A few minutes after ten, the helicopters took off. Two carried assortments of hostages and terrorists; a third, ferrying frantic West German officials, raced ahead. The terror unfolding was so new and unforeseen that no specialized units stood ready to respond. West Germany had no elite special forces like the U.S. Navy SEALs or Israel’s own Sayerat Matkal. And there was no way to reason with the unreasonable. Barring a miracle, there was effectively no chance of a successful outcome.
The hole became even deeper when the onboard ambush team of police en route to the airport voted to abandon what they saw as a “suicide mission,” leaving the snipers as the only line of defense. The chosen snipers themselves weren’t specially trained—they simply enjoyed shooting competitively in their free time. Meanwhile, no one had bothered to count the terrorists, so the snipers didn’t know how many awaited them. Not issued night-vision equipment or even two-way radios so that they could coordinate their attack, the snipers, in remote locations on the airfield, had been told simply to open fire when they heard gunfire. Meanwhile, armored personnel carriers had gotten stuck in traffic on their way to the airport, and many police units were incorrectly dispatched to Riem, Munich’s main airport. A helicopter ferrying one of the few special police assault teams to the airport landed at the wrong end of the airfield, leaving the team more than two kilometers from the action.
Police snipers felled two terrorists in their opening volley and fatally wounded a third, leaving five unharmed. The surviving Black Septembrists proceeded to shoot out many of the airport’s lights. An hour passed with just the occasional shot back and forth. As midnight neared, the long-awaited armored vehicles arrived and advanced on the helicopters. A terrorist opened fire into the belly of one helicopter as the ugly behemoths neared, shooting all the hostages inside before tossing a grenade through the open door. The once-dark airport tarmac was suddenly bathed in light from the flames. A shootout at the other helicopter left two terrorists and all of the other hostages dead too. Three Black Septembrists were captured. Shortly after 12:30 A.M. on September 6, nearly twenty hours after the hostage situation began and some two hours after the helicopters arrived at the airport, West German police tracked the last remaining terrorist to where he was hiding beneath a railroad car on the airfield’s edge, ending what was to become a wake-up call to governments around the world.
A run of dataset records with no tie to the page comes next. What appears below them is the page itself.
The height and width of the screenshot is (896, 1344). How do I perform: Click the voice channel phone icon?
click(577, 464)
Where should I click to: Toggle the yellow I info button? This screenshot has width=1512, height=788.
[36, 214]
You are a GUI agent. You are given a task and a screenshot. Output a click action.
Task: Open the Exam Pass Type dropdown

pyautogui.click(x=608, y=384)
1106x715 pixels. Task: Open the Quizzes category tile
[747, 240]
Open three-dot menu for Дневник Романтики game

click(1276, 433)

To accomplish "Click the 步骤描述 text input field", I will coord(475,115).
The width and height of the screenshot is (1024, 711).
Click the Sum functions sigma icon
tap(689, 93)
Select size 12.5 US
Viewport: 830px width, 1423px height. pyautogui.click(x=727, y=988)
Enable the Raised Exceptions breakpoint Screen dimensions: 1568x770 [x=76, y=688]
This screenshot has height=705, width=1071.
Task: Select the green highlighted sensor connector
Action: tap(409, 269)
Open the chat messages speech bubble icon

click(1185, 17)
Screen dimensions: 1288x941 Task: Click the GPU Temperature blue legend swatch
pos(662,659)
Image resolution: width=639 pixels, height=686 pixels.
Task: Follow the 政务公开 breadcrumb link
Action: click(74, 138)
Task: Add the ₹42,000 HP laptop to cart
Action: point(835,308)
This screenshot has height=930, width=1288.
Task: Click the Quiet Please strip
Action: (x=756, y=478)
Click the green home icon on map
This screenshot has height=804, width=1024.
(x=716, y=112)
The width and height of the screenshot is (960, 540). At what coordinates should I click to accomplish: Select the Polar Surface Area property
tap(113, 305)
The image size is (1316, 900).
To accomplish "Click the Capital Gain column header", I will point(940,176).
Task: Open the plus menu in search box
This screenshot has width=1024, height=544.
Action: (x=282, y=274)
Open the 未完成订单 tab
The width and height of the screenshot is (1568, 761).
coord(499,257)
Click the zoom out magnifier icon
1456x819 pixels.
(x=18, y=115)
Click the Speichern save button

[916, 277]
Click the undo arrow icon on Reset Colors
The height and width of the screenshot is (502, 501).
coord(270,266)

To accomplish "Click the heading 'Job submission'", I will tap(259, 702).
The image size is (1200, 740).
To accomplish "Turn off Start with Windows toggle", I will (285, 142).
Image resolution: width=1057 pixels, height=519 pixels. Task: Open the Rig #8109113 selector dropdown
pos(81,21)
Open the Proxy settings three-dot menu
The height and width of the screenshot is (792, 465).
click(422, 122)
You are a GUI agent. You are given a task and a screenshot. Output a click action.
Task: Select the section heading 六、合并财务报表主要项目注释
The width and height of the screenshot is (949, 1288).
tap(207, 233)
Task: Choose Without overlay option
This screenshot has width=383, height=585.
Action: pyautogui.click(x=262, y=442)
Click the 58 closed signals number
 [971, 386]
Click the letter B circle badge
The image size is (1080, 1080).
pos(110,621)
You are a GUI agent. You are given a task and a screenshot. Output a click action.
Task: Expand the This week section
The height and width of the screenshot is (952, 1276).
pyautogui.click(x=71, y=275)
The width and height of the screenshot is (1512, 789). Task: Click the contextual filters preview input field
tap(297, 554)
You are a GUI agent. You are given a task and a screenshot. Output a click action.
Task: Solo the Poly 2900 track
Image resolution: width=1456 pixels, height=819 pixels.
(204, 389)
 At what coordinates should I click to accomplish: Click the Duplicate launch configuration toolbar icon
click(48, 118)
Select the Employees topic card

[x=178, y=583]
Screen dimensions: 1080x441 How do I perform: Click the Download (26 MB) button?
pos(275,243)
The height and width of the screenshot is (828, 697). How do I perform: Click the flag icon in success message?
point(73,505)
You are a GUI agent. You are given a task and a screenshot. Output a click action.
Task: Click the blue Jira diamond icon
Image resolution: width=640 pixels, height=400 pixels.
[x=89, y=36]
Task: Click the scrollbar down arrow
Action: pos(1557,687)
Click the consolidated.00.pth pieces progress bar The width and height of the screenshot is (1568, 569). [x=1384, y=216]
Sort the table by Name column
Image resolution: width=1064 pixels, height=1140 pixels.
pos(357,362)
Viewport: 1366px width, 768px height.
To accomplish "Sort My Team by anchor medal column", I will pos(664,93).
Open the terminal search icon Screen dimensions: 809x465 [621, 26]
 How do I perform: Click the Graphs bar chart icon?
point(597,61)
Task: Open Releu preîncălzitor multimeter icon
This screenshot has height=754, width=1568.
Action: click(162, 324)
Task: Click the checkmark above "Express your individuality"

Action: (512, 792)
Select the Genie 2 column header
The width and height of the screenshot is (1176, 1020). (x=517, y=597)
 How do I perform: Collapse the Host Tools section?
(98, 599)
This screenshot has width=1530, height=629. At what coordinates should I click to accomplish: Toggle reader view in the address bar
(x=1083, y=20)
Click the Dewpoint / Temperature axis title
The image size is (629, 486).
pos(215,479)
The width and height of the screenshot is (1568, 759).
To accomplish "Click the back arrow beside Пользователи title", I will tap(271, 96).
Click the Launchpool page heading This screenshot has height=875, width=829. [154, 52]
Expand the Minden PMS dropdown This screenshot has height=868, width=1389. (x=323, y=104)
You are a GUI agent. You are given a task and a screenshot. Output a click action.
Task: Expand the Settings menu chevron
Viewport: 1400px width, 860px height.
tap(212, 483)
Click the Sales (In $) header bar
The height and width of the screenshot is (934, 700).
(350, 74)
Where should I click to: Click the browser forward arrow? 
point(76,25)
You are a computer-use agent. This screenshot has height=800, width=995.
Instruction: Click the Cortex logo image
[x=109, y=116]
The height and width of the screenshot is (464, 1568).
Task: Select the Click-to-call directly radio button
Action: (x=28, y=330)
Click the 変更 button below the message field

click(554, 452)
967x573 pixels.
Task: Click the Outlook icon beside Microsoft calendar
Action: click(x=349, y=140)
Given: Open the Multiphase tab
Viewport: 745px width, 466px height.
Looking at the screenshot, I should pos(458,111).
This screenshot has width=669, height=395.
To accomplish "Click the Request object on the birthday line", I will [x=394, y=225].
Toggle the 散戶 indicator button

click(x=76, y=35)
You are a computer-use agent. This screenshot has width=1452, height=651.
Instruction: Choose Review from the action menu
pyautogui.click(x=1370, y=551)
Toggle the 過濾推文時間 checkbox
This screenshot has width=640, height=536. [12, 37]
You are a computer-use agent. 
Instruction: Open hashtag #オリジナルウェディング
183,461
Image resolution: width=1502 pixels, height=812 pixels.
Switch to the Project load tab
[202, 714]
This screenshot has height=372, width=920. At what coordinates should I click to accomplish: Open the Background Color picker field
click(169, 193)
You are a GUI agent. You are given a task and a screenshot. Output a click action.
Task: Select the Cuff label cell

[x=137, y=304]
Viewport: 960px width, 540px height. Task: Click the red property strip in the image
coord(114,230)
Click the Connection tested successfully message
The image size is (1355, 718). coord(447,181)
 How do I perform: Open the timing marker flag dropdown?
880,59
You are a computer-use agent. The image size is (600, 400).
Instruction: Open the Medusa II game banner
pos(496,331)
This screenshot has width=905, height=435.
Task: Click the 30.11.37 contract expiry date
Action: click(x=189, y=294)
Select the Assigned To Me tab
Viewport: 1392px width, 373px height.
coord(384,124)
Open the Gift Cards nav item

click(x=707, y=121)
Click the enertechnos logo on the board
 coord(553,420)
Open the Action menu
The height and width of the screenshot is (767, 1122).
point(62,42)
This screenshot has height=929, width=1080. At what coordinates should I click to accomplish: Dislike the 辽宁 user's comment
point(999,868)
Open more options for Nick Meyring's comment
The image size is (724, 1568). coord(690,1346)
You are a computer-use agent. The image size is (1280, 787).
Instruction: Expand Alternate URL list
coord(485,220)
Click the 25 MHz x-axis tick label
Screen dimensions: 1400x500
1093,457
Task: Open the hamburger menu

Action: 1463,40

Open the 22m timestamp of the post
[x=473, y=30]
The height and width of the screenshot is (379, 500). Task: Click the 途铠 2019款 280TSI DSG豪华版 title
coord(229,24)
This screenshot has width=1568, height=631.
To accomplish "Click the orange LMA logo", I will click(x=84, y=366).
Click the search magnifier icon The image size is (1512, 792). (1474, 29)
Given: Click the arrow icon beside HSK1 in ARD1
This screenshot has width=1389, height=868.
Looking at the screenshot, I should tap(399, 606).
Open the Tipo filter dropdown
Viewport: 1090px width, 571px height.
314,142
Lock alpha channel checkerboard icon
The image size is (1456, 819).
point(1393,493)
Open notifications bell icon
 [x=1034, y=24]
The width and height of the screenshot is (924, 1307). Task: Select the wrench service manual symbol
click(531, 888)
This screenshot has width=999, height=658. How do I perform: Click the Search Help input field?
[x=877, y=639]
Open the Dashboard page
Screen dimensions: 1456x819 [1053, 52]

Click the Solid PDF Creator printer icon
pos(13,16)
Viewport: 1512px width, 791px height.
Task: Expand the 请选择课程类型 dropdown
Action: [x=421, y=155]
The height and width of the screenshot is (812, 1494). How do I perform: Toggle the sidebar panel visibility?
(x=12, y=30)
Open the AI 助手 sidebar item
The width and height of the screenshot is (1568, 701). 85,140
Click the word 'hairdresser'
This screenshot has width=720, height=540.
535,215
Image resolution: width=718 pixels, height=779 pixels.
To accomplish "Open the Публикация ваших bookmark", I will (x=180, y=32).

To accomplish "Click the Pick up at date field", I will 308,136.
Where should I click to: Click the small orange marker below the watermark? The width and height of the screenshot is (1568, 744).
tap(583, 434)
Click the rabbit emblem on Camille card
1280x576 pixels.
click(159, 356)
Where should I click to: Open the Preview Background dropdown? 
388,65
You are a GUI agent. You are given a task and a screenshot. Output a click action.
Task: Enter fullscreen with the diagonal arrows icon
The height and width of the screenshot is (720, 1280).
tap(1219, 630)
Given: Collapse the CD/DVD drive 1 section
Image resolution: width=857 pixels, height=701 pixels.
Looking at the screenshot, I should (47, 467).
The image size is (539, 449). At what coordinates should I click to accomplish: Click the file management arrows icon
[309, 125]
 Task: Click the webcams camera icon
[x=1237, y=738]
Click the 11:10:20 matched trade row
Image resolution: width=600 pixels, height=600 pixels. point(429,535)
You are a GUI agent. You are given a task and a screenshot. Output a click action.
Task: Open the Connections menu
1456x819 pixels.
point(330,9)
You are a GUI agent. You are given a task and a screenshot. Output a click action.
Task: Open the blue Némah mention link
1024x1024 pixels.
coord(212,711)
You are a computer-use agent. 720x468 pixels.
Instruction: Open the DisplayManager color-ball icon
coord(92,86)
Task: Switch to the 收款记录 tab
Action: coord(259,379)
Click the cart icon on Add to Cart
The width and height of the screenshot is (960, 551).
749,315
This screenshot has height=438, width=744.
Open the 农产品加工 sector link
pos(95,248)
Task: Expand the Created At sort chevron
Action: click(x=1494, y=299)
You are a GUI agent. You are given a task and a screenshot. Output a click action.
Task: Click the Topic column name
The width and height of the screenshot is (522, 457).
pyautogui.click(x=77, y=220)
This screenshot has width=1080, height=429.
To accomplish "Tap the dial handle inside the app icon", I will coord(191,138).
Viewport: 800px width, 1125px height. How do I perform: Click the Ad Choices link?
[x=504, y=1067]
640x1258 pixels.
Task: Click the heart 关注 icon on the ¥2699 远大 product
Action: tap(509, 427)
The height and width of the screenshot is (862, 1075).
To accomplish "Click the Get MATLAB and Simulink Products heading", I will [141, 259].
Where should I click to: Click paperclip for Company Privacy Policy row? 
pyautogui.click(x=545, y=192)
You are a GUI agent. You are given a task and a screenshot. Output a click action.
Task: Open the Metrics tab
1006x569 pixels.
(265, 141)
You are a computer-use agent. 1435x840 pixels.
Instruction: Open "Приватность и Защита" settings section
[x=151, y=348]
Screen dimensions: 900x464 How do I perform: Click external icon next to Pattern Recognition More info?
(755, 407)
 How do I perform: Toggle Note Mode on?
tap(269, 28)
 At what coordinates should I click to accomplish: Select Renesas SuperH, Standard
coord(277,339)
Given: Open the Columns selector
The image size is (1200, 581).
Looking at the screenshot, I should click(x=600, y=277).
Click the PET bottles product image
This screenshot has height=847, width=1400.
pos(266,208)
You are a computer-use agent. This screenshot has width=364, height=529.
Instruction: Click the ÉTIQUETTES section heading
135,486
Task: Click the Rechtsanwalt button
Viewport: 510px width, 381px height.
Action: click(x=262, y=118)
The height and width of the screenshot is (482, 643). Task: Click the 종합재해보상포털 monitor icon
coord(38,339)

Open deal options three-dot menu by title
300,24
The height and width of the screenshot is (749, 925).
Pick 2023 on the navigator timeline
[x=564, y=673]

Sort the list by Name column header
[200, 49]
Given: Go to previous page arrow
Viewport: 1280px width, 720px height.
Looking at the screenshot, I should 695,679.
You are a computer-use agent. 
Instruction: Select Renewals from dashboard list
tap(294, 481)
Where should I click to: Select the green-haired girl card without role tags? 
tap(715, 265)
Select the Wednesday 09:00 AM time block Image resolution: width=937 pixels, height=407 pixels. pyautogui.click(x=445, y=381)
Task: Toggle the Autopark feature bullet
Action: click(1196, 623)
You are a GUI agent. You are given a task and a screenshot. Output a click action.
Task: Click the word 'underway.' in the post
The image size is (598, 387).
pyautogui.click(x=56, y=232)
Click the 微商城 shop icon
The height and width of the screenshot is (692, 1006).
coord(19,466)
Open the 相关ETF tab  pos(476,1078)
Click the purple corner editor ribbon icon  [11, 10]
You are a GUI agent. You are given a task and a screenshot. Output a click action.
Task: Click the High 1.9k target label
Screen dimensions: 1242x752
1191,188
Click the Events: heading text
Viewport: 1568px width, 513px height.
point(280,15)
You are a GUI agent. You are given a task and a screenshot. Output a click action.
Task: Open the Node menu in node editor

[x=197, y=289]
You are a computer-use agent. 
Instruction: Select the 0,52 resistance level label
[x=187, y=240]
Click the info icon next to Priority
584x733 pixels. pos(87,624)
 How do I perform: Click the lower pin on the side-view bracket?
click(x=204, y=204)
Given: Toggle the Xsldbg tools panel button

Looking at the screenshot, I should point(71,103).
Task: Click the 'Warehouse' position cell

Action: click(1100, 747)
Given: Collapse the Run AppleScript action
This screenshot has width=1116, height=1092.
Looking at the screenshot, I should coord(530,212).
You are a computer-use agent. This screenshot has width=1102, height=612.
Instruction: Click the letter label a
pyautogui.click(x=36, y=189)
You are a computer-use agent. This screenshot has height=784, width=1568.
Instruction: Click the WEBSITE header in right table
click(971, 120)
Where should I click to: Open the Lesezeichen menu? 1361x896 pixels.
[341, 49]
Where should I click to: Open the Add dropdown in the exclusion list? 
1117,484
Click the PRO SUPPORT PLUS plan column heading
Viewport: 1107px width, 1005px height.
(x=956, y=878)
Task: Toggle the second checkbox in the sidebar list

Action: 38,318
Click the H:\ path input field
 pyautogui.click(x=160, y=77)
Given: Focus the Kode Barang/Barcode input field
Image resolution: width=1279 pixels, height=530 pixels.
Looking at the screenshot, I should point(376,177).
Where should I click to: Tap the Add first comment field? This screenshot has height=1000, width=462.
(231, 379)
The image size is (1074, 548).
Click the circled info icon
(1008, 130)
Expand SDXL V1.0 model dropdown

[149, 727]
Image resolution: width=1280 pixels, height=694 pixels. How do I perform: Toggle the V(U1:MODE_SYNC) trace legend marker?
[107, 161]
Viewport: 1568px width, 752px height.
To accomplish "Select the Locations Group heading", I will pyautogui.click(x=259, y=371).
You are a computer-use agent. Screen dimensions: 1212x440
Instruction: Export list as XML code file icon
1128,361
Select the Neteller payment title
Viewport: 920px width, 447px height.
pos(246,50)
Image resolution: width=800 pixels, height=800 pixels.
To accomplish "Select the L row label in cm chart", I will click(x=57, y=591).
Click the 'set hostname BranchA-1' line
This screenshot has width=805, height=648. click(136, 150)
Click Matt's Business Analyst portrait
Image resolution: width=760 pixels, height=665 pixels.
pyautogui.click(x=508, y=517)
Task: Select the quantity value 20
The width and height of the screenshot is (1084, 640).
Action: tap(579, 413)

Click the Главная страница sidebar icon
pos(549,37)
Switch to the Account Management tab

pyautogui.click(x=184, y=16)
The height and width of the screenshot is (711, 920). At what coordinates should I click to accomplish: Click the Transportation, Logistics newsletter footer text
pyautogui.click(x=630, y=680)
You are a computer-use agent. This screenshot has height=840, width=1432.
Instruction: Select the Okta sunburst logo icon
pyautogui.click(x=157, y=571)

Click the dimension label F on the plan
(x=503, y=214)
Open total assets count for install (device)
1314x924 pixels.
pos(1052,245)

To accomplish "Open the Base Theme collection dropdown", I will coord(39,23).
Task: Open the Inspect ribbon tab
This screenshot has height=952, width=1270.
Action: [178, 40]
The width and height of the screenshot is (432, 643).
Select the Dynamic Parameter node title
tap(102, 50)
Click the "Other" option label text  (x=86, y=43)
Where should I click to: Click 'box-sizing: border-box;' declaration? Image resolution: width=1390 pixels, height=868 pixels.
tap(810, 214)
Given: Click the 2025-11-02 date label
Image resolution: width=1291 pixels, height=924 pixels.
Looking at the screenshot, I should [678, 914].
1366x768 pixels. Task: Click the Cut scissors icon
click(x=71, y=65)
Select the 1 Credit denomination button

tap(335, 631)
Mistake after mistake had piled up through the night, an unfortunate testament to the novelty of the terror the police faced. As morning broke, the results of those mistakes were spread gruesomely across the tarmac—the burned skeleton of a helicopter surrounded by fifteen dead: Nine Israeli hostages, one police officer, and five terrorists. West German intelligence had overlooked at least three reports of Black September agents entering the country in the two weeks before the attack on the “Carefree Games”—an oversight all the more glaring considering that the group had launched five attacks in Europe within the past year, including three in West Germany. Something would have to change. Within two weeks, Germany launched GSG-9, its first counterterrorism special forces unit.
On September 15, 1972, in the United States, the CIA produced its first weekly summary of international terrorist activity—an initial draft of the Threat Matrix that decades later would greet the nation’s top intelligence officials each morning. President Nixon called to check what the FBI’s contingency plans were for terrorist attacks on major U.S. cities; the short answer: There weren’t any.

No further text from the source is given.